Le jour du départ arriva enfin, au plus grand soulagement de la plupart des élèves. Cette année, personne à Poufsouffle ne restaient pendant les vacances – un fait assez rare pour être souligné.

-Tu te souviens l'année dernière ? me souffla Emily alors que nous contemplions la liste vide. Tout le monde restait pour le bal de noël ... et cette année, tout le monde fuit Poudlard comme la peste.

-Qui aurait envie de passer noël avec elle ? fis-je sombrement remarquer.

Emily m'accorda ce point en inclinant la tête. Mais elle avait elle aussi raison : le contraste avec l'année dernière était criant. Cependant, me concernant, les dernières de vacances de noël avaient été exceptionnelles, et j'avais souffert de passer un si long moment loin de chez moi. Au bout d'un moment, le temps devenait long à Poudlard et ma famille commençait à me manquer. C'était le cas à présent, et malgré les échéances, j'éprouvais plus que jamais l'envie de prendre ma valise et de retourner chez moi.

-C'est dingue comment cette bonne femme a réussi à retirer toute joie dans l'école, songea Emily avec une certaine amertume. J'étais prête à défendre l'initiative du Ministère, je comprenais qu'ils veuillent avoir un œil sur Dumbledore ... (elle me jeta un regard oblique mais je restais coite. Cela ne servait à rien d'animer à nouveau la polémique). Mais là trop c'est trop. Elle dénature complétement Poudlard.

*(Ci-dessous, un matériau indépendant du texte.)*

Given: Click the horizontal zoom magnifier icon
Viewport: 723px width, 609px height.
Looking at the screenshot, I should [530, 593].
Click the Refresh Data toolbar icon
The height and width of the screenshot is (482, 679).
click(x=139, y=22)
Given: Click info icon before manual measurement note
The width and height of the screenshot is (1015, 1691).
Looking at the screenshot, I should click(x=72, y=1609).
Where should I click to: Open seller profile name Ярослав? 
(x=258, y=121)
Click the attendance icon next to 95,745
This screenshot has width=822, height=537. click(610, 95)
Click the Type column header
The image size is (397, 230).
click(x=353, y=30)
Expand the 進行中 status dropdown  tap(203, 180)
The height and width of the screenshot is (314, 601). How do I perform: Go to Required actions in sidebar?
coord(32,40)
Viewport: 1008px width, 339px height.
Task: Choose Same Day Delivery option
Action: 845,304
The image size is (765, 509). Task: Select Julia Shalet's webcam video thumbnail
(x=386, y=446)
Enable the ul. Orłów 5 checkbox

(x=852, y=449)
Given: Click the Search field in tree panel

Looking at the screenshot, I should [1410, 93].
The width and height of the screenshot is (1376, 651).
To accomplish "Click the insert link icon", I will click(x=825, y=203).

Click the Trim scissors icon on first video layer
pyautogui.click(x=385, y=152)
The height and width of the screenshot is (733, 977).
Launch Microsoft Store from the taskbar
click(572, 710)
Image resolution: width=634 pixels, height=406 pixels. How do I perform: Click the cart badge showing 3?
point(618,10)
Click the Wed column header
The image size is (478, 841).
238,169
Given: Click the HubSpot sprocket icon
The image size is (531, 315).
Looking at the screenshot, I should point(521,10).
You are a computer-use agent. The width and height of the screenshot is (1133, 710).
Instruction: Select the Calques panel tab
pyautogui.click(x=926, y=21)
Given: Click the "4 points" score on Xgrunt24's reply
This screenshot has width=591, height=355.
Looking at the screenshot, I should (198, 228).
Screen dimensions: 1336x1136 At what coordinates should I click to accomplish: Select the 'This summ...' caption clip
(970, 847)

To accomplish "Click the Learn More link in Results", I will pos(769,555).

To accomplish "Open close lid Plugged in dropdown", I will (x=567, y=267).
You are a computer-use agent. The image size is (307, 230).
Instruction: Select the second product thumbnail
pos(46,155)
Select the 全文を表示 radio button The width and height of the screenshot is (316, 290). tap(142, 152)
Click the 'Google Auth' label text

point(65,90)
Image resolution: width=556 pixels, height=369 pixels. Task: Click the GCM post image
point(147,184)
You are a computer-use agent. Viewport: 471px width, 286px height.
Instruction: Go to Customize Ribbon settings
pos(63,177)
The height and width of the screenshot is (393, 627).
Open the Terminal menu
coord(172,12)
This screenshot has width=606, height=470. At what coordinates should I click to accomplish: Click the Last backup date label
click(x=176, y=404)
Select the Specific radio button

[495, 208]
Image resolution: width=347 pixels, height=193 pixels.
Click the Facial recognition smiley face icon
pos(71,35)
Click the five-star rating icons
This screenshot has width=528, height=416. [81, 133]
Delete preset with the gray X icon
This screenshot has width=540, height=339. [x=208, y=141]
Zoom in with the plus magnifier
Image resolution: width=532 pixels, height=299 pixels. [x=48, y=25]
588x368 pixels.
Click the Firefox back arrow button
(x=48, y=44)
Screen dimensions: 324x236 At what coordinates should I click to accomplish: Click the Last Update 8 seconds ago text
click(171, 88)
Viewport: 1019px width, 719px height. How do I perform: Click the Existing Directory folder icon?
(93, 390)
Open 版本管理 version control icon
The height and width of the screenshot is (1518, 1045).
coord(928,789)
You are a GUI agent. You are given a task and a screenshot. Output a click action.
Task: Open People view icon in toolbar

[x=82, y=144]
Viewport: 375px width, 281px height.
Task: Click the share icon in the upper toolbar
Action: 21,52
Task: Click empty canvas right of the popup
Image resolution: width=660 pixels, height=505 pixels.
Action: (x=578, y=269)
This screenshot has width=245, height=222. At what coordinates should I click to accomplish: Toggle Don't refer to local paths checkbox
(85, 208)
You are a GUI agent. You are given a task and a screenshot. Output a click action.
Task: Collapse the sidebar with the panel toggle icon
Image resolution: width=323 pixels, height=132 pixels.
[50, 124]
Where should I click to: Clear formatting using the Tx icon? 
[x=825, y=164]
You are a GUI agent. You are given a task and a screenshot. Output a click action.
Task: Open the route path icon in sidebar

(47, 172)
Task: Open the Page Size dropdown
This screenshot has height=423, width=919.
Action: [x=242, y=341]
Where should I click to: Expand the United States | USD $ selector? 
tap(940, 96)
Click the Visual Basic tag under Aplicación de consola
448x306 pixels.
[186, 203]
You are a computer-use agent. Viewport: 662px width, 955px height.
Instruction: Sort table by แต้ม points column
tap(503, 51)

-Et ce n'est que le début, enchéris-je tristement. On est qu'à un tiers de l'année et Dumbledore tient toujours ...

Ce qui était pour moi une excellente nouvelle, même si cette lutte intestine devait épuiser le pauvre directeur. Il devait avoir des choses autrement plus importantes à faire que de perdre des forces dans cette lutte de pouvoir complétement inutile. Emily poussa un soupir à fendre l'âme.

-Enfin, au moins on aura les vacances pour l'oublier. Allez viens, on va finir les valises ... et attraper ce fichu train.

Je la suivis jusque notre chambre aux tentures moutarde et aux teintes cuivre rassurantes. Les jumelles avaient déjà descendu toutes leurs affaires et ne restaient que les vêtements épars d'Emily et mes parchemins contenant mes recherches d'Histoire de la Magie que j'avais travaillé ce matin même. Je rassemblai le tout d'un coup de baguette et les entassai soigneusement dans mon sac. Simon finit par nous rejoindre au moment où Emily bouclait enfin sa valise.

-Vous en mettez un temps, observa-t-il en dressant un sourcil. On peut y aller ?

-Pourquoi, Bones, tu as peur de t'aventurer dans les couloirs tout seul ? me moquai-je. Et Seigneur, retire-moi ce bonnet !

Simon leva les yeux au ciel et tâta son bonnet orange, comme pour vérifier qu'il était toujours là. Nous le suivîmes jusque la Salle Commune, traversée par un flot interrompu d'élève trainant valises et cages à hiboux. Le professeur Chourave supervisait les opérations et nous gratifia d'un claironnant « bonnes fêtes de fin d'année » quand nous passâmes la porte et Helga Poufsouffle nous sourit depuis son cadre.

-Ce que ça va être pénible ce noël, râla Emily alors que nous sortions du château. Je suis obligée de le passer avec ma famille au grand complet – avec Gillian ! Ça va être sourire de façade, discussion polie, avant qu'un idiot ne mette un sujet explosif sur la table et la BOUM !

-Réjouissant, murmurai-je.

-Enfin bref. Vous prévoyez quoi, vous pour noël ?

Des explications, songeai-je, le ventre tordu. Mais c'était quelque chose qu'Emily ignorait – que tout le monde ignorait, si l'on exceptait Dumbledore et Simon.

-Oh, comme d'habitude, un noël familial. Il faut que j'essaie de convaincre mon frère de ramener sa copine, il ne s'en sortira pas des vacances de plus sans me la présenter.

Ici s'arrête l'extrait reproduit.